What to do:
Your answer should repeat the entries in full, exactly as given, with no pictures.
━━━━━ Data for review
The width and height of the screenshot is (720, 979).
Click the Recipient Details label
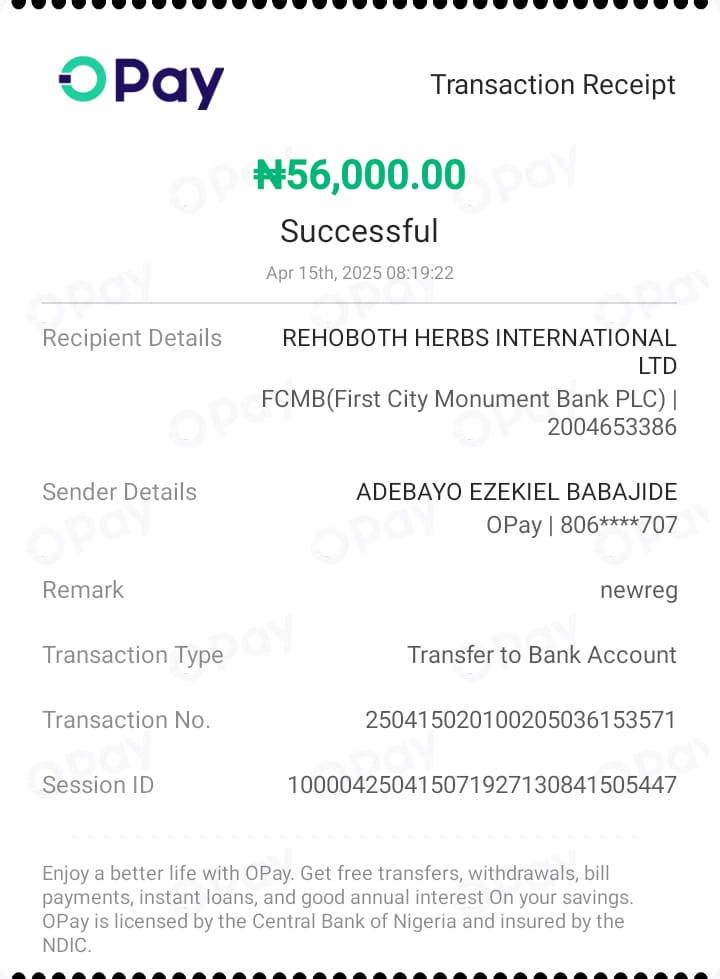[132, 338]
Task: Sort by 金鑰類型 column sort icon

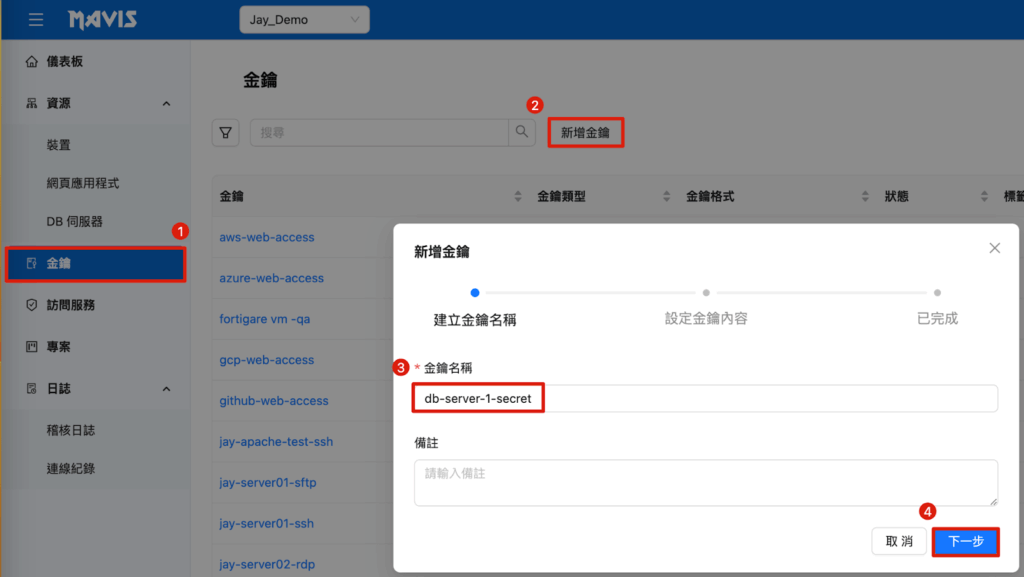Action: (666, 197)
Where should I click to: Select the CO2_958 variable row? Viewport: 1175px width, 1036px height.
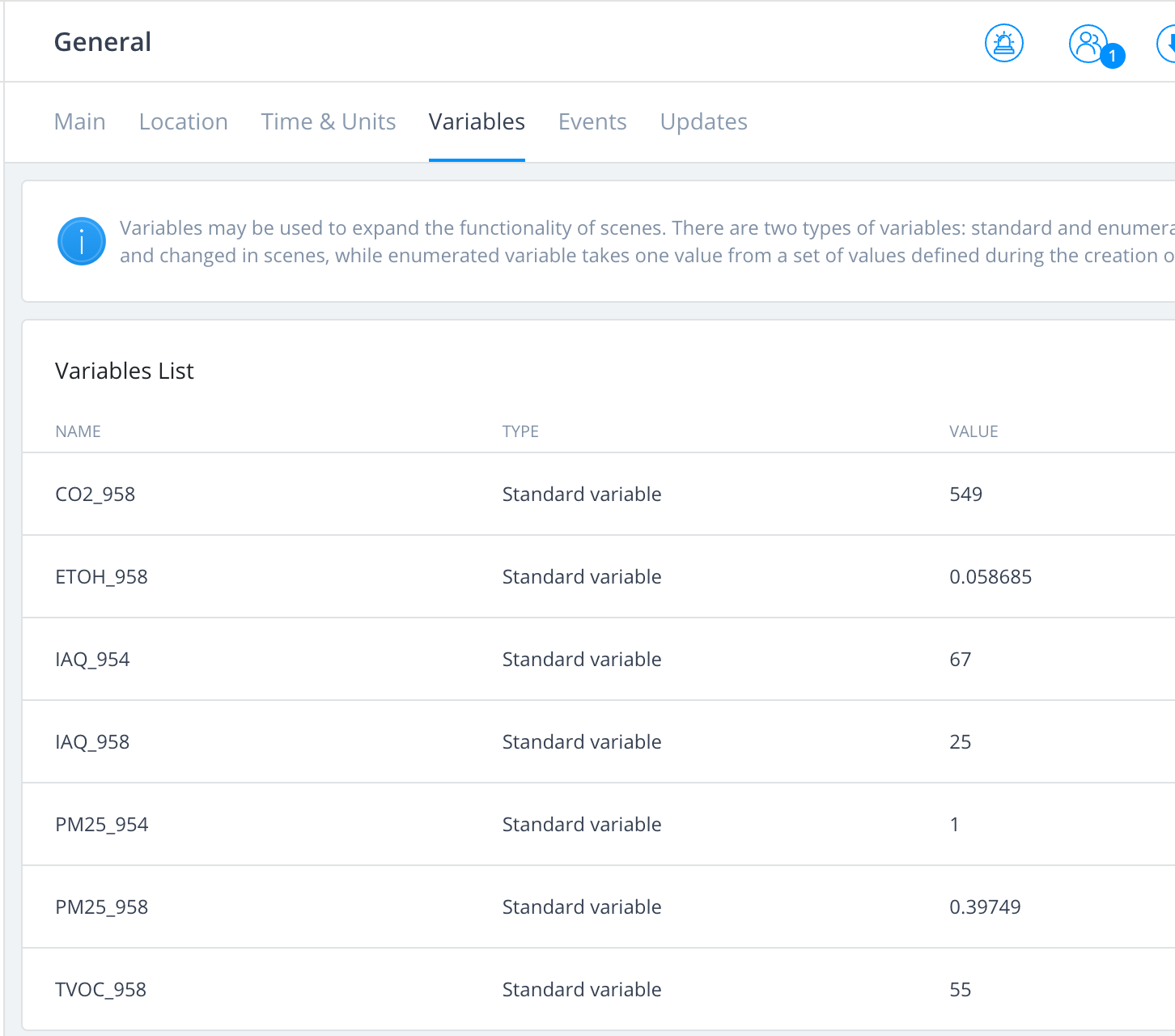pyautogui.click(x=95, y=495)
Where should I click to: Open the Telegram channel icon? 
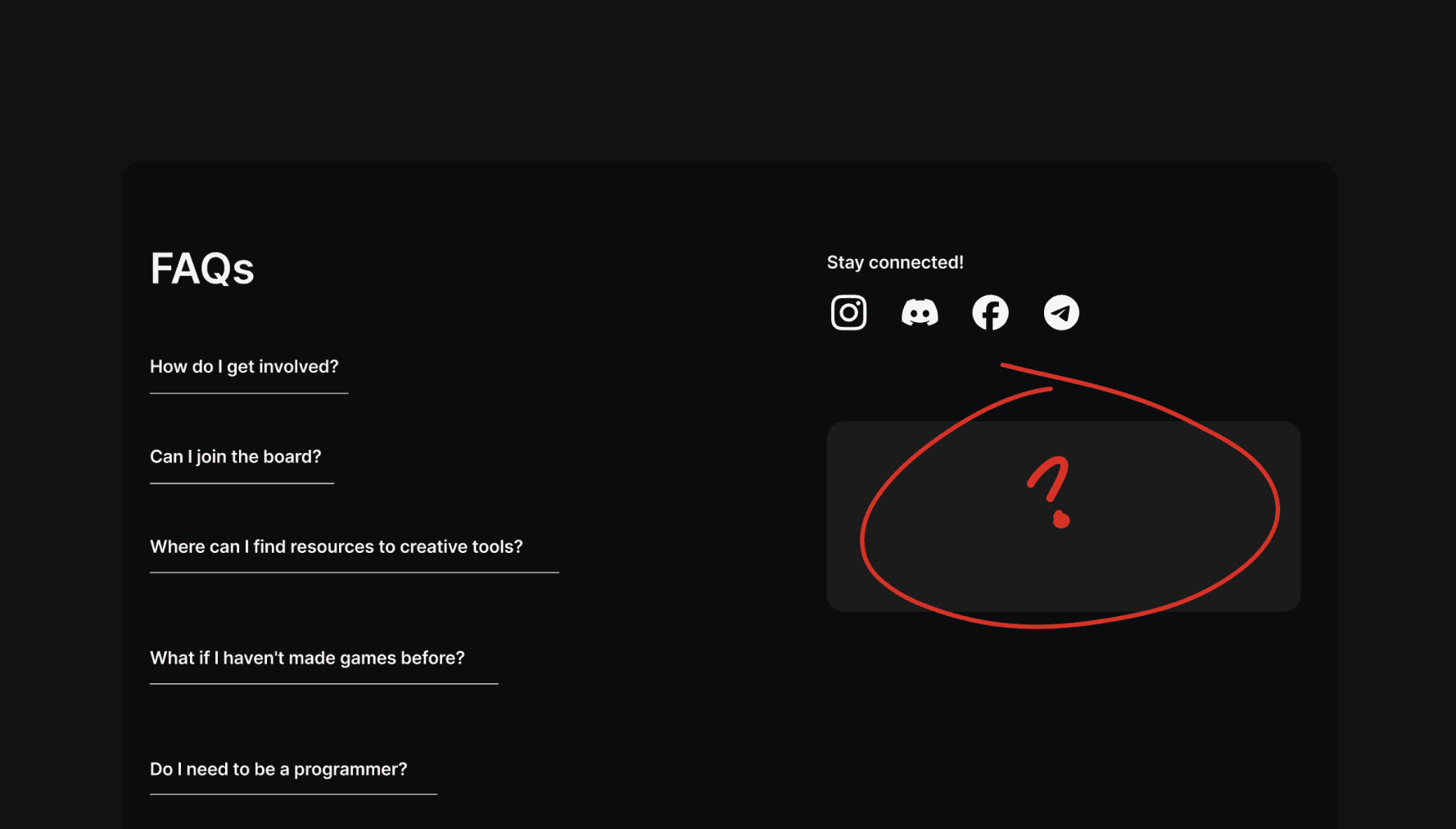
━━━━━━━━━━
Reply:
The width and height of the screenshot is (720, 979).
Click the Recipient Details label
[132, 338]
Task: Sort by 金鑰類型 column sort icon

Action: (666, 197)
Where should I click to: Select the CO2_958 variable row? Viewport: 1175px width, 1036px height.
pyautogui.click(x=95, y=495)
Where should I click to: Open the Telegram channel icon? 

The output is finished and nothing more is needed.